Re: [PATCH] mm: Fix invalid page pointer returned with FOLL_PIN gups

Peter Xu <peterx@xxxxxxxxxx> · Fri, 28 Jan 2022 11:26:16 +0800

On Thu, Jan 27, 2022 at 10:31:27PM -0400, Jason Gunthorpe wrote:
> We don't, but that isn't the point - it is about understandability not
> utility.
> 
> There are only two call chains that involve follow_page_mask(), one
> always wants the -EEXIST and the other wants -EEXIST sometimes and
> sometimes wants to return -EFAULT for -EEXIST
> 
> The solution is not to change follow_page_mask() but to be consistent
> throughout that -EEXIST means we encountered a populated but
> non-struct page PTE and the single place that wants -EEXIST to be
> reported as -EFAULT (__get_user_pages) should make that
> transformation.

Currently -EEXIST is not defined like that.  To me, it's defined as:

  This pte is populated but there's no page struct that binds to it. Let's skip
  this pte and continue (because we've checked there's no **pages requested).

That services use cases like mlock() very well.  IMHO that's fine.

If I understand correctly, what is proposed above is actually to redefine
-EEXIST into:

  This pte is populated but there's no page struct that binds to it.

Then the caller will decide how we should react on it.

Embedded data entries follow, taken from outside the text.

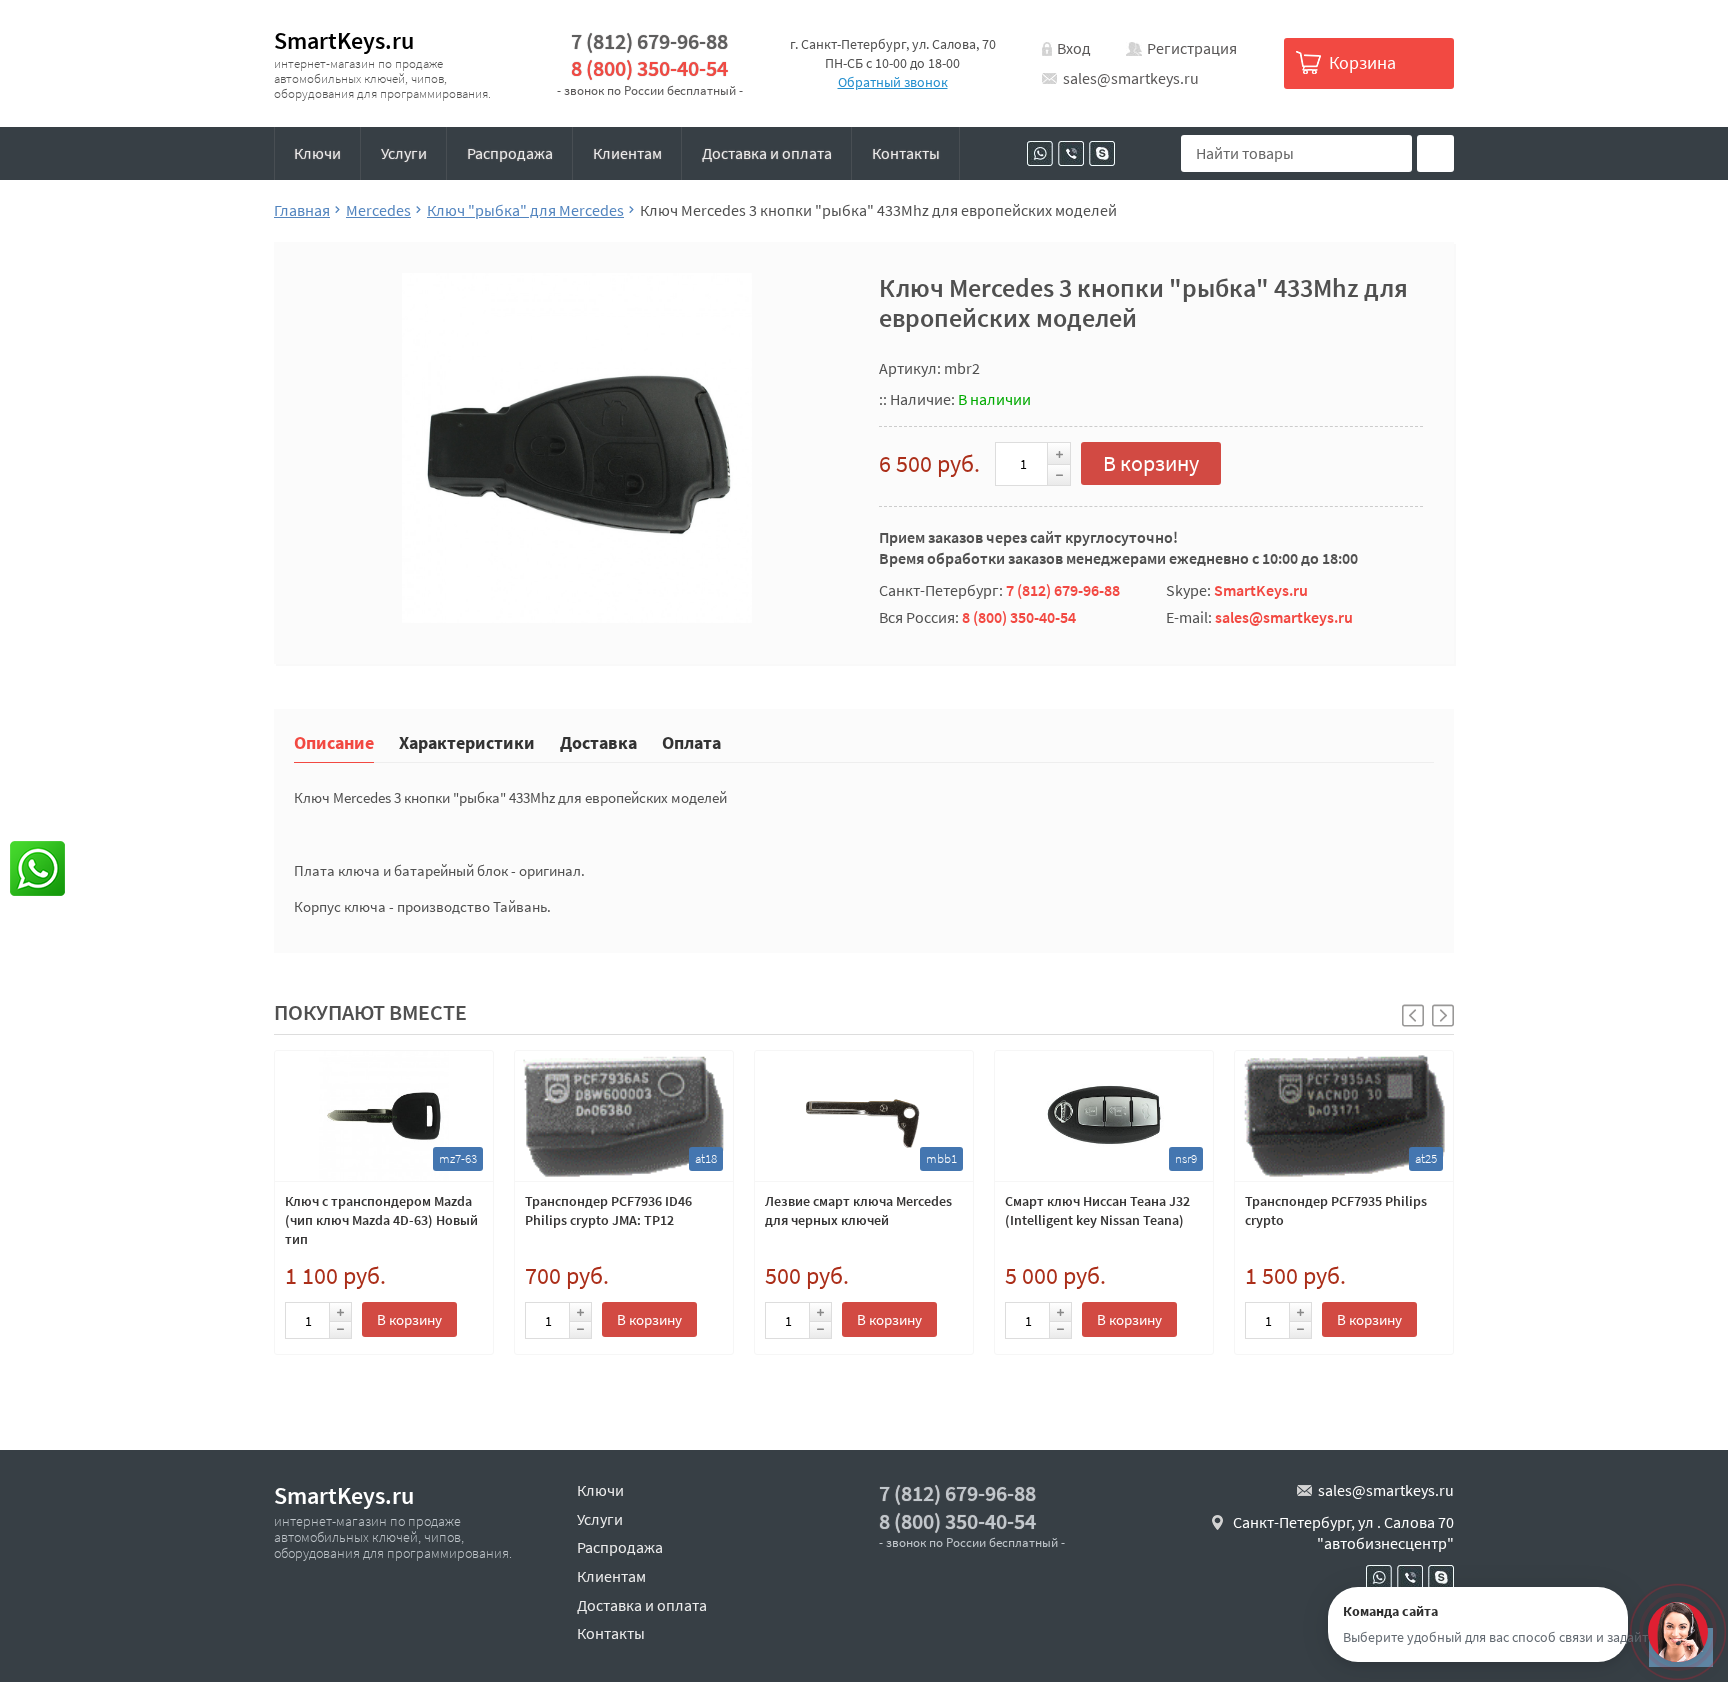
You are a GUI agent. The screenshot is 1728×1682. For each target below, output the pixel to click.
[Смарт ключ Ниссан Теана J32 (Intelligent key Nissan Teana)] (1104, 1116)
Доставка (598, 741)
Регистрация (1192, 48)
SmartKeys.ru (344, 40)
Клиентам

I kind of agree that the latter one looks cleaner, but I don't have extremely
strong reason to refactor it immediately.

More importantly, I still don't know what will be the side effect if we
immediately remove the two checks in follow_page_mask(), and how much changeset
we'll need to redefine -EEXIST here.

Let's discuss the two sites that returns -EEXIST one by one..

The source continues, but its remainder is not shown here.